Just use the -f option in grep.
grep -f ID.txt /home/user/match_file.txt >> rawmatch.txt


----------



## kmel (Sep 10, 2009)

great idea, but it didn't work. Now I'm not even getting the first record to return.


----------



## Squashman (Apr 4, 2003)

The syntax looks ok as far as both scripts go as far as I know. I have never worked in a korn shell but I wouldn't think that would change the syntax of grep. I would really need to see what the two files looked like to be able to troubleshoot it.


----------



## kmel (Sep 10, 2009)

ID.txt = 

4791
4841
4831
4851
3257
4790
4831
5118
4833
4800

Match File = 

4791 John Doe 
4831 Jerry Doe
4851 Jane Doe
3257 Joe Doe
4790 Justin Doe
4831 Justine Doe
5118 Justina Doe
4833 Jessica Doe
4800 Jesse Doe
4791 John Doe 
4841 Jack Doe
4831 Jerry Doe
4851 Jane Doe
3257 Joe Doe
4831 Justine Doe
5118 Justina Doe
4833 Jessica Doe
4800 Jesse Doe
4791 John Doe 
4841 Jack Doe
4831 Jerry Doe
4851 Jane Doe
3257 Joe Doe
4790 Justin Doe
5118 Justina Doe
4833 Jessica Doe
4800 Jesse Doe

Some of these names are on this list 3 times apiece, some only two. But everything on ID.txt is on Match_file more than once


----------



## Squashman (Apr 4, 2003)

I still maintain a shell account over at freeshell. This worked just fine on my shell account.



> $ ls *.txt
> 3.1.x credits.txt htpasswd.pl.txt match.txt readme.txt id.txt newline.txt
> $ grep -f id.txt match.txt >> matchnew.txt
> $ cat matchnew.txt
> ...


----------



## Squashman (Apr 4, 2003)

And for good measure my shell is


> $ echo $SHELL
> /bin/ksh


----------



## Squashman (Apr 4, 2003)

Where did your text files come from. Are they true unix text files with just LF terminator. If the have CR\LF your script may die.


----------



## kmel (Sep 10, 2009)

this worked! Turns out I had to do some minor reformatting to the ID file. Thanks for sticking with me.

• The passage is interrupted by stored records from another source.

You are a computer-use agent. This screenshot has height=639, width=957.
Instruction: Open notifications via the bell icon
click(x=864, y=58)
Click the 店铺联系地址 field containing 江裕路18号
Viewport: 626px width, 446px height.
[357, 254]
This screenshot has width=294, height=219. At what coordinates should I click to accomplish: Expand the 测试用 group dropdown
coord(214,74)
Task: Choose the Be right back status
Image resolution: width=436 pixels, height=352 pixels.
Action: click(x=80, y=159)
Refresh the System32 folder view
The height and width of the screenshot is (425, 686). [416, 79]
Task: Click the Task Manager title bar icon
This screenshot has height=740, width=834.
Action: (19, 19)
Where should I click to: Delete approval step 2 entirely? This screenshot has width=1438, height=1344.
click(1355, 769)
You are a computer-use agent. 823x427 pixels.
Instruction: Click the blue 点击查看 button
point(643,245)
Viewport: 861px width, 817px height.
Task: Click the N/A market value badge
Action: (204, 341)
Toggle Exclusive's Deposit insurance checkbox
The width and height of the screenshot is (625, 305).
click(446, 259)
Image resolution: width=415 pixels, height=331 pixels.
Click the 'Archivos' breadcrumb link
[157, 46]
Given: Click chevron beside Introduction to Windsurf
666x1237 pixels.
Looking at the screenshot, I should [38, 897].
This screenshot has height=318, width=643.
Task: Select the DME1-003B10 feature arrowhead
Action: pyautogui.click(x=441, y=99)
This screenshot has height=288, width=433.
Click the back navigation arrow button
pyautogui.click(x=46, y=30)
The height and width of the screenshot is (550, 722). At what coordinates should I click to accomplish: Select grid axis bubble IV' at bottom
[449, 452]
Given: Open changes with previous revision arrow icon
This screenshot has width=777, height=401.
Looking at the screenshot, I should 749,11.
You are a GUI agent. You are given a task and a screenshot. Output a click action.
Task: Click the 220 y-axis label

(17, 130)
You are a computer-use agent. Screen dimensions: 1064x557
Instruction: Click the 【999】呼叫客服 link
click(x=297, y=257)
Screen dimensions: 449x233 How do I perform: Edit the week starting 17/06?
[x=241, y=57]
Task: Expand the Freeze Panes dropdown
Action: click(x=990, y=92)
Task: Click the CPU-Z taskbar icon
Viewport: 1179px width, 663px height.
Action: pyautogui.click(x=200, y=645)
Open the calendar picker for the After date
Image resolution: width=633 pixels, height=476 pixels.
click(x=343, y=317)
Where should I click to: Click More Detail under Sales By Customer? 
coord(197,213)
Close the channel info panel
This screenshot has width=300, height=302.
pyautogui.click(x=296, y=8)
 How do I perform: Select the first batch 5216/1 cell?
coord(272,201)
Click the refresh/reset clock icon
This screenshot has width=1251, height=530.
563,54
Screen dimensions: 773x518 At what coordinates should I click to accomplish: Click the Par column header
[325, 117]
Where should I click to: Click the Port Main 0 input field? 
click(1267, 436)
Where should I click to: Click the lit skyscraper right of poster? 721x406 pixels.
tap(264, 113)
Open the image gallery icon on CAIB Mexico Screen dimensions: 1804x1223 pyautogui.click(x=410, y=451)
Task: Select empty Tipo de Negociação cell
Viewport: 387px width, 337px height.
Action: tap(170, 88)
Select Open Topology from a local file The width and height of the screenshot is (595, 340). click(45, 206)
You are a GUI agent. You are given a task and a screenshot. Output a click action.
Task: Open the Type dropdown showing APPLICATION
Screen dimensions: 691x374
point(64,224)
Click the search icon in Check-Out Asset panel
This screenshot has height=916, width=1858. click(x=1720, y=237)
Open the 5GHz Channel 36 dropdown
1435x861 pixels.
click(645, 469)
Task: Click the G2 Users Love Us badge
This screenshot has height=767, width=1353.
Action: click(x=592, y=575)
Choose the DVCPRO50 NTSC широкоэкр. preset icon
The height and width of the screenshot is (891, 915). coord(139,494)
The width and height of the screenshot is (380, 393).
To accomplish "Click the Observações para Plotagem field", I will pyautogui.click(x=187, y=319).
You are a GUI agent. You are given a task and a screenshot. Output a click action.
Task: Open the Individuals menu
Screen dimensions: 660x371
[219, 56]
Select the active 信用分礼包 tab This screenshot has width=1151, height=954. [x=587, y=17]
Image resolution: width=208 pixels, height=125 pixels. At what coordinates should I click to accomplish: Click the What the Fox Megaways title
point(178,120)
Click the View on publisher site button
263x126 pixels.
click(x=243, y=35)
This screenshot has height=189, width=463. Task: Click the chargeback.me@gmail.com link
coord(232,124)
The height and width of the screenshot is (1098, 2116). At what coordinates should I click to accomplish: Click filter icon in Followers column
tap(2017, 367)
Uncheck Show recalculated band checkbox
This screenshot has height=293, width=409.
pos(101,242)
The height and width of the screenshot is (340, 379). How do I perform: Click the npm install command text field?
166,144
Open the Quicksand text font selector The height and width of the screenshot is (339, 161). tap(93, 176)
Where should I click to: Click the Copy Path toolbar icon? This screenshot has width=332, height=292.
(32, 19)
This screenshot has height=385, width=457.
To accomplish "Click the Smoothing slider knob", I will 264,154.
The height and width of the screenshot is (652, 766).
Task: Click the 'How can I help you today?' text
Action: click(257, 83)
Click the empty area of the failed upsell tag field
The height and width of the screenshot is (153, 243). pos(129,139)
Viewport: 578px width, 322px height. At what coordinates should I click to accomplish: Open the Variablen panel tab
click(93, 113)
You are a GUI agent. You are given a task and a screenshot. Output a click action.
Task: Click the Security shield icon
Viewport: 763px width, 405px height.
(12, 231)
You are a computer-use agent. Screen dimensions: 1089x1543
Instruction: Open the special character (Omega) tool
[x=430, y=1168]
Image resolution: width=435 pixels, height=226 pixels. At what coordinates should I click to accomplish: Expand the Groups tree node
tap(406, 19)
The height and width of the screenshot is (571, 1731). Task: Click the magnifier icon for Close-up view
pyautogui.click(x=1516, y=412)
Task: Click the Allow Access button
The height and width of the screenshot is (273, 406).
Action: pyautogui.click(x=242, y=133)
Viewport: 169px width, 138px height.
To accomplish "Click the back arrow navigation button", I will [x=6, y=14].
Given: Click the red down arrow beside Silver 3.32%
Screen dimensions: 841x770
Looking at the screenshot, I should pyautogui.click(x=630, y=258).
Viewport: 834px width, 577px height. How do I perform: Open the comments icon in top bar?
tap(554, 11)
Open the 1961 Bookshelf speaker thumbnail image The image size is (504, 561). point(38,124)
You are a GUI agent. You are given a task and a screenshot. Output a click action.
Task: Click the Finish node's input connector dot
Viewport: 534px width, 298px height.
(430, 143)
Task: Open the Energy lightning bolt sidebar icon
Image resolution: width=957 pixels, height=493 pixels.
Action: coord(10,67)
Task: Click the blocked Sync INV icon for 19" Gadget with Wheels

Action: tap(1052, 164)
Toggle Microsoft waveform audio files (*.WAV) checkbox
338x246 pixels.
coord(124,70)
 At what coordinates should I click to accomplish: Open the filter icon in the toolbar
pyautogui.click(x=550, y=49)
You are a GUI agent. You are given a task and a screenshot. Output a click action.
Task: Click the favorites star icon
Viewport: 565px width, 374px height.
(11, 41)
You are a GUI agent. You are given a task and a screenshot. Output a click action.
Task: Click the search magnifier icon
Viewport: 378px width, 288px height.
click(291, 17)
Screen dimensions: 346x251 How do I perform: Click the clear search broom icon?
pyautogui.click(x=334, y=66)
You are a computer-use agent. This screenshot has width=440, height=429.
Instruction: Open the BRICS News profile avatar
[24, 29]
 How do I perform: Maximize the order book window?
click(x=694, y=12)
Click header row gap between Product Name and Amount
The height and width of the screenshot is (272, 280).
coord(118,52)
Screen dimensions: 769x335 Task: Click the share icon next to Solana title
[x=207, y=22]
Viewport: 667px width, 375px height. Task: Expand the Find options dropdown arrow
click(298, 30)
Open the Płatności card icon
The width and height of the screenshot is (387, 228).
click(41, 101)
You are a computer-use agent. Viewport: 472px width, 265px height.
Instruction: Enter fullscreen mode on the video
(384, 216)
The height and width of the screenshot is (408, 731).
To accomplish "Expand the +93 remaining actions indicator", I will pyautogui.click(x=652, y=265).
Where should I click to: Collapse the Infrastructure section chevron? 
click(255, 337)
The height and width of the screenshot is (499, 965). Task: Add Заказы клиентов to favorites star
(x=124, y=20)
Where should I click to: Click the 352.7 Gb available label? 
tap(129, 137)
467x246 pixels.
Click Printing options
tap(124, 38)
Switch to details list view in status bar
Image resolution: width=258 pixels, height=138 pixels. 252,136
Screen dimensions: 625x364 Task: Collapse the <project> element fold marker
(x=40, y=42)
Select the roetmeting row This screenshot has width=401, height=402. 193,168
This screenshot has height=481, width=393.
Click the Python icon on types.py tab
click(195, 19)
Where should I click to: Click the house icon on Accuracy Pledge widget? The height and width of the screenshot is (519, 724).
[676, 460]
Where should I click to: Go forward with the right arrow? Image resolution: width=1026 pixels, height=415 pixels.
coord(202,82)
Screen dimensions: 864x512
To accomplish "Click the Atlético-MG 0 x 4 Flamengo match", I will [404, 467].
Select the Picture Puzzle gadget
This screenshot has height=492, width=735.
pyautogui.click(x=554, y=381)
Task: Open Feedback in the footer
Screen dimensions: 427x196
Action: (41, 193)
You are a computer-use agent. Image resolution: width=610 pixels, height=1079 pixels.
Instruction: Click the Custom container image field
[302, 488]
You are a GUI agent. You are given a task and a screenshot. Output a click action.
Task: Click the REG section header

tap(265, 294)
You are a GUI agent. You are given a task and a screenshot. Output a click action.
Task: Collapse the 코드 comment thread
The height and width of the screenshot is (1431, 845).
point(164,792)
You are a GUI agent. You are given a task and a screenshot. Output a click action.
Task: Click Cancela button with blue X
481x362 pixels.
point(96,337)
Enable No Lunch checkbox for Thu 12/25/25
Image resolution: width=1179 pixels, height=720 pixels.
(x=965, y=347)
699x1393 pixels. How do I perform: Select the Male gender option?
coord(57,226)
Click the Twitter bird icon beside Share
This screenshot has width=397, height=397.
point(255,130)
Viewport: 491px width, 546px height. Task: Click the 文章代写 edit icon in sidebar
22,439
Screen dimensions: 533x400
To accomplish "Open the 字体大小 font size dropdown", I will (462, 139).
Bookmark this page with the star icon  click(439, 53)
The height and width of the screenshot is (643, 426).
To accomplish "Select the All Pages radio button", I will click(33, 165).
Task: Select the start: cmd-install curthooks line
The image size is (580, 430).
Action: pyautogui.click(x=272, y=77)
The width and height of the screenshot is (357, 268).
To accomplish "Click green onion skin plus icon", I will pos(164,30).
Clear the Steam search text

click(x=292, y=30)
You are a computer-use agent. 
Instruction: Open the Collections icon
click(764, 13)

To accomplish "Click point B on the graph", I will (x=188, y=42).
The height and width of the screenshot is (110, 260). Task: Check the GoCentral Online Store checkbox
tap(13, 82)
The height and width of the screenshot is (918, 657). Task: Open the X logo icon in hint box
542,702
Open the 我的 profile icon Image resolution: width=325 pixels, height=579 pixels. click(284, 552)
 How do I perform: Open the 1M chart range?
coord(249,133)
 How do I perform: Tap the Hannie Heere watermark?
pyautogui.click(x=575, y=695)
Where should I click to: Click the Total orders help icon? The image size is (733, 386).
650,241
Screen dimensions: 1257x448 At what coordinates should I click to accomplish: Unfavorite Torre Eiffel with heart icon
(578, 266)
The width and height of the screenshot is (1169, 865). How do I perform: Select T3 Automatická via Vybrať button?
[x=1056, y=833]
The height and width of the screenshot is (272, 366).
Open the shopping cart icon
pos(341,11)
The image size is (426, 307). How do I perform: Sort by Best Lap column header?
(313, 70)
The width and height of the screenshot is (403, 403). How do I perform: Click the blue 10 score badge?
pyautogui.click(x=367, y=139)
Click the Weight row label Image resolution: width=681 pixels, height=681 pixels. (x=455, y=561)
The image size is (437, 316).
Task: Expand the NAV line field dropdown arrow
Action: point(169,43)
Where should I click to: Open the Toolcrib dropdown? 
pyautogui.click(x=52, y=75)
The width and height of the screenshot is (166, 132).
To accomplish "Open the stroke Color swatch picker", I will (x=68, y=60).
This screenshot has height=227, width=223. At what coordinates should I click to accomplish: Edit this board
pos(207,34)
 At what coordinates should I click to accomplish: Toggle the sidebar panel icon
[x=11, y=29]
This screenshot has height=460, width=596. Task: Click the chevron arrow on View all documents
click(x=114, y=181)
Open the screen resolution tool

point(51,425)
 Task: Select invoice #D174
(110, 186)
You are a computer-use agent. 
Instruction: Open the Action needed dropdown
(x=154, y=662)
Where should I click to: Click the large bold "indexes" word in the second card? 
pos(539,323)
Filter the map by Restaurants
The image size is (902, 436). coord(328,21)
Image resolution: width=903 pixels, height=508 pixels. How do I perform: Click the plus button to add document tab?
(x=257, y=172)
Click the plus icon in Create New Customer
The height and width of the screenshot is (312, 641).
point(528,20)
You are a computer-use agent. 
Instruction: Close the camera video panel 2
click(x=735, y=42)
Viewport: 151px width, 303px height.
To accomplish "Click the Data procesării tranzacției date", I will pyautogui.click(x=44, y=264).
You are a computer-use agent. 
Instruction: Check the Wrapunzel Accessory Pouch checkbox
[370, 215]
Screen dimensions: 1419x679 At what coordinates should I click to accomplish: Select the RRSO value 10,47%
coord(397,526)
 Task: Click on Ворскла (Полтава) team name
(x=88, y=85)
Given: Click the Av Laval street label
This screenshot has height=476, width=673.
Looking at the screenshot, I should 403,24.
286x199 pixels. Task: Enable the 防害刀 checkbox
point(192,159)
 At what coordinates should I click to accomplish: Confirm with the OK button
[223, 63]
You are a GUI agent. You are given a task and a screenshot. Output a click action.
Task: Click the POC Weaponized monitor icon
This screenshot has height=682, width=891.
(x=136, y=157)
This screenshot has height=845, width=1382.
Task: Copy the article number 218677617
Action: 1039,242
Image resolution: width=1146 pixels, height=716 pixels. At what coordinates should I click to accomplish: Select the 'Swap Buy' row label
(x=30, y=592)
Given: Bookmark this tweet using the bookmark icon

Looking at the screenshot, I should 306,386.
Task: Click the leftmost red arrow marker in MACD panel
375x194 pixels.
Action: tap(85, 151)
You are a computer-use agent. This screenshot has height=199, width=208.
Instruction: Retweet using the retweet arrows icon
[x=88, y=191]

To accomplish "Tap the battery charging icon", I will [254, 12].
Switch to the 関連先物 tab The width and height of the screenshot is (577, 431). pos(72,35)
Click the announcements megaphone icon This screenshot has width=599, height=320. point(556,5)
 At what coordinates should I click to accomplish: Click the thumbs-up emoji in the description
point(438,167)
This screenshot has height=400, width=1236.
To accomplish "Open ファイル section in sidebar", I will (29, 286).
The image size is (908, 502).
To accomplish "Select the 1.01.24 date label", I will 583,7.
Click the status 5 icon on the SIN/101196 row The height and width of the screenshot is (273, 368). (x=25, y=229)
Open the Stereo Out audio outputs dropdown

You wouldn't happen to know a grep parm that will keep it from exporting the path along with the records would you?


----------



## Squashman (Apr 4, 2003)

kmel said:


> this worked! Turns out I had to do some minor reformatting to the ID file. Thanks for sticking with me.
> 
> You wouldn't happen to know a grep parm that will keep it from exporting the path along with the records would you?


Don't know. It isn't doing that on the system I working. Again I am using the Korn Shell on NetBSD. Not sure why that would do that. If you look at the MAN page for GREP you will see this.


> -H, --with-filename
> Print the filename for each match.
> 
> -h, --no-filename
> ...


grep -f id.txt match.txt /path/matchnew.txt

This works just like what I posted above. It doesn't and shouldn't output anything more than what it finds in the match.txt file.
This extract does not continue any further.